I reckon there are a lot of Java and C++ programmers out there who feel the same.
P.S.
There's the likelihood that Dart will be supported by Android and suddenly 75%+ mobile devices around the world are compatible with it.
Dart's problem is that there really is no advantage to using it over Javascript and it's not supported by ANY current browsers. Google can't just force everyone else to support a new programming system, this should have all gone through a standards body. That way we could be seeing support in all major browsers.
As is, I'm not going to use it in any production projects. It's just a toy at this point unless it gets picked up by other browser vendors.
P.S. Python whitespace is it's biggest issue, but not it's only. I've seen it used for everything from web apps to full graphical client apps and I think it's biggest issue is that people use it for things it was never designed for. If you're doing a web app, a system designed for web apps is the way to go and for complex client apps python's performance is just too poor.
One of the things that make Javascript weird, especially for newbies, is that the DOM manipulation (getting and tweaking HTML and CSS information) and browser events appear inexorably tied in with the language semantics - they really aren't, but the only real gateway to the DOM is via Javascript (unless you are writing browser-specific add-on's).
To be a bit Pollyannaish, maybe the browser manufacturers could agree upon an interface implementation that just was about DOM access, manipulation and event notification; and leave the language semantics and constructs at the "plug-in" level, triggered by script tagging. If you want to implement PERL or PASCAL for the browser, go for it. Grammar, punctuation, white space handling, collections, variable naming, whatever, the browser should not worry about it.
When the browser comes across a type attribute in a script tag it hasn't encountered before, the browser can prompt the user to download or find an appropriate plug-in. Embedded scripts would have to play nice with HTML syntax and grammar, but external scripts can use whatever markup they want.
Security? Well, scripting languages can't do anything with the underlying system that the browser doesn't allow (i.e. no unlimited file system or device access), same as today. Browser manufacturers would have to do some work to make sure that the sandbox scripting engines would play in would be sufficiently isolated from the file system, heap, etc.) . This approach may be somewhat in line with the "browser is the OS" meme that Google pushes, but in any sophisticated website, the browser really is acting like a very limited OS. I don't have a problem with that as long as the limits are well defined, understood and complied with (no nasty ActiveX-like shenanigans please).

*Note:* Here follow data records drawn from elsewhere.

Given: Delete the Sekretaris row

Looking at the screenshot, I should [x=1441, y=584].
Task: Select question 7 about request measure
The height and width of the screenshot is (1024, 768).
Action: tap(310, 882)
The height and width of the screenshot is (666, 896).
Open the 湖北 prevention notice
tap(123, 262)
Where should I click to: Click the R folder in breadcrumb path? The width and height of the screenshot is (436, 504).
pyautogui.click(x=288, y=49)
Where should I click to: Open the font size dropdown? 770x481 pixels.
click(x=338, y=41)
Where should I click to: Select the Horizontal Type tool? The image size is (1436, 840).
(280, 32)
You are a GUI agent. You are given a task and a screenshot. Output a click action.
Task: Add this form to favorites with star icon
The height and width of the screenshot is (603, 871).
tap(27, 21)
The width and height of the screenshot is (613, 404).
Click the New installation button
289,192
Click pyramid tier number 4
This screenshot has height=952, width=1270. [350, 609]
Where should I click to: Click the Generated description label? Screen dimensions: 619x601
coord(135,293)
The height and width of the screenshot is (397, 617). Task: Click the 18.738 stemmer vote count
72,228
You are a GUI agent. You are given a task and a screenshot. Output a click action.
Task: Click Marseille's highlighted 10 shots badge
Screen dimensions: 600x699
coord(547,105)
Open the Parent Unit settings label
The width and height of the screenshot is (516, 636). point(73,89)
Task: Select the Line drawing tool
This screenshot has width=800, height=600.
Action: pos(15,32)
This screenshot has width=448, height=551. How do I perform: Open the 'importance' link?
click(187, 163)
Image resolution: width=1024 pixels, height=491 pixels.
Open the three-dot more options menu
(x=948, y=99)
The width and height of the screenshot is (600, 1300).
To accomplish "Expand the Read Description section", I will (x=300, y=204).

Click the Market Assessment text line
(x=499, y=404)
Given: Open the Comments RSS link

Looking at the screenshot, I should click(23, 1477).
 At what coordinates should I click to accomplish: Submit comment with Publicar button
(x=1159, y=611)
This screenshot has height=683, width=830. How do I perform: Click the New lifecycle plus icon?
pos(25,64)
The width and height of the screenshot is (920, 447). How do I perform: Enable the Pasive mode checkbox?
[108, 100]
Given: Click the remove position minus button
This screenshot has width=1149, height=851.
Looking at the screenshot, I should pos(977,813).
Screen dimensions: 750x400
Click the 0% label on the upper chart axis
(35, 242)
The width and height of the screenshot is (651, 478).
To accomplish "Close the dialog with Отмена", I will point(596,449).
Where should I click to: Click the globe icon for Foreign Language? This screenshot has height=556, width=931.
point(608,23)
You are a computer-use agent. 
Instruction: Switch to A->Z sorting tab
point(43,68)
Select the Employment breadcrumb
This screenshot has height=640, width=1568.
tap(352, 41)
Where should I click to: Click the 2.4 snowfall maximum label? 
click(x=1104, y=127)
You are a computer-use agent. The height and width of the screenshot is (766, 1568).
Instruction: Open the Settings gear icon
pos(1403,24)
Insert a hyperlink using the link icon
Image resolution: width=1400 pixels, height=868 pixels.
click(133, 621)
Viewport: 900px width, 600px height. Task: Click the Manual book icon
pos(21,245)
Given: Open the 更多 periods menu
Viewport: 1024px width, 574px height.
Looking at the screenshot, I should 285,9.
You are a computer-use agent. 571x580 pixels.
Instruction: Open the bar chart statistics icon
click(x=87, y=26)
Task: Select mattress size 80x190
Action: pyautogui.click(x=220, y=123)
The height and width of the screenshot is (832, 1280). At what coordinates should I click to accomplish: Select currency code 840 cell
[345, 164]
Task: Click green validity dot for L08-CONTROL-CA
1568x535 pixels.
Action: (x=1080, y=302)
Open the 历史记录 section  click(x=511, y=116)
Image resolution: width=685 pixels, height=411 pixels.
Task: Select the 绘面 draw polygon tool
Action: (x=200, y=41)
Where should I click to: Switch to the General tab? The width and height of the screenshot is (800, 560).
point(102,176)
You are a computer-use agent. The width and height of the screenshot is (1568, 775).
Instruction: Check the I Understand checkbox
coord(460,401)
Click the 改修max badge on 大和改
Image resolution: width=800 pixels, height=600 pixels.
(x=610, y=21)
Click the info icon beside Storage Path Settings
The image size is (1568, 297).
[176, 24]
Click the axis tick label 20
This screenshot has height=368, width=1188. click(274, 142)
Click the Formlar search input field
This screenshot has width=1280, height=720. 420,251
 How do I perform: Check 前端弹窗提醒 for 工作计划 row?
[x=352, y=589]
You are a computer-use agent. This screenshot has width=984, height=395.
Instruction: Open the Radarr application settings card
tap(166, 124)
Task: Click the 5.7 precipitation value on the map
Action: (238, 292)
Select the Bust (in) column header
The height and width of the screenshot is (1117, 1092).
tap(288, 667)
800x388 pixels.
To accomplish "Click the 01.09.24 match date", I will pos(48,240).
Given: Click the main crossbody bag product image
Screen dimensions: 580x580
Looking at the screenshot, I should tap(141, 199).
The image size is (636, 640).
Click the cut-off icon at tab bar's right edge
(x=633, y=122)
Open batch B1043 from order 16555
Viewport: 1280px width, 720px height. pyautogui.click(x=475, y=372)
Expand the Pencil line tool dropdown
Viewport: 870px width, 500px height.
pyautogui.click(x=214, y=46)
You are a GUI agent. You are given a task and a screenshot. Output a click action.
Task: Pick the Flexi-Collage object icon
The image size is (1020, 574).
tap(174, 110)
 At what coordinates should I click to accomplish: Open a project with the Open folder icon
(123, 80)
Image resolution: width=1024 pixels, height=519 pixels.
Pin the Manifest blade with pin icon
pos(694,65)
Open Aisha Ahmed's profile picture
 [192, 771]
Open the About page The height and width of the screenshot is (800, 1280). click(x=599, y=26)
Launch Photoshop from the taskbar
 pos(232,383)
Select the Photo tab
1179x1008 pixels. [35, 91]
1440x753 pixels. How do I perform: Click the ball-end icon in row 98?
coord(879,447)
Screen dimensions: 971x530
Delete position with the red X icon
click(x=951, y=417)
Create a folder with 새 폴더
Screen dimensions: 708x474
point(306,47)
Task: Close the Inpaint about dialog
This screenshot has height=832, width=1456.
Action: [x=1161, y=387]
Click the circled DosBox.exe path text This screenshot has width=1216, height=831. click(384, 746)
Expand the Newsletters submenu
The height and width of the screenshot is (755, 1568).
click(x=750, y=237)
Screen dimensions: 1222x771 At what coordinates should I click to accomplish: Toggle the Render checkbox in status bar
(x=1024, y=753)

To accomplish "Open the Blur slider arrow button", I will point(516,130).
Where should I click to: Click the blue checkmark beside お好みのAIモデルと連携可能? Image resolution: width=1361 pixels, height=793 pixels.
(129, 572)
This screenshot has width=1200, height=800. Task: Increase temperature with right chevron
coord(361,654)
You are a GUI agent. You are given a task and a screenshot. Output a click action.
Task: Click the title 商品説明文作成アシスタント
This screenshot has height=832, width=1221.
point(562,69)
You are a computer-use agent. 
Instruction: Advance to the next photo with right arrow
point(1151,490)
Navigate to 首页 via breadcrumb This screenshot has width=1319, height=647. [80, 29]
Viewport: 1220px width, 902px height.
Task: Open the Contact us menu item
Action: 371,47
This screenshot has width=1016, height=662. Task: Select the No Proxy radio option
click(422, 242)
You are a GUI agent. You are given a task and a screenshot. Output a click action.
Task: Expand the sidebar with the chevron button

Mine's the one looking for his "Python for Web Pages" O'Reilly book...
Google have the power to make Dart an important web technology just by implementing it in Android.
The desktop computer is circling the drain. HTML 5 apps on mobile devices will become more important, especially with the release of Mozilla OS.
If Android integrates a Dart VM then I reckon Mozilla will have to offer it on their mobile OS.
Side effects are why we write code. If not for them, execution of a program would have no observable effect in the outside world. On the other hand, side effects don't tell you all there to know is about the internal state of an object. So debugging (or optimizing) based upon side effects alone is incomplete.
From the Dart documentation:
Here’s another example of code that behaves differently in JavaScript and Dart:
if (1) {
print('JavaScript prints this line because it thinks 1 is true.');
} else {
print('Dart in production mode prints this line.');
// However, in checked mode, if (1) throws an exception
// because 1 is not boolean.
}
Dart has got to be the only language going that thinks that 1 is not true. Every single time someone invents a new language, they always manage to fuck it up by doing something different and unexpected, resulting in years of errors and frustration by developers. The choice is arbitrary - make it do it the same way as everything else and people will understand it. Do it differently for no reason, and nobody will buy into your spangly new language.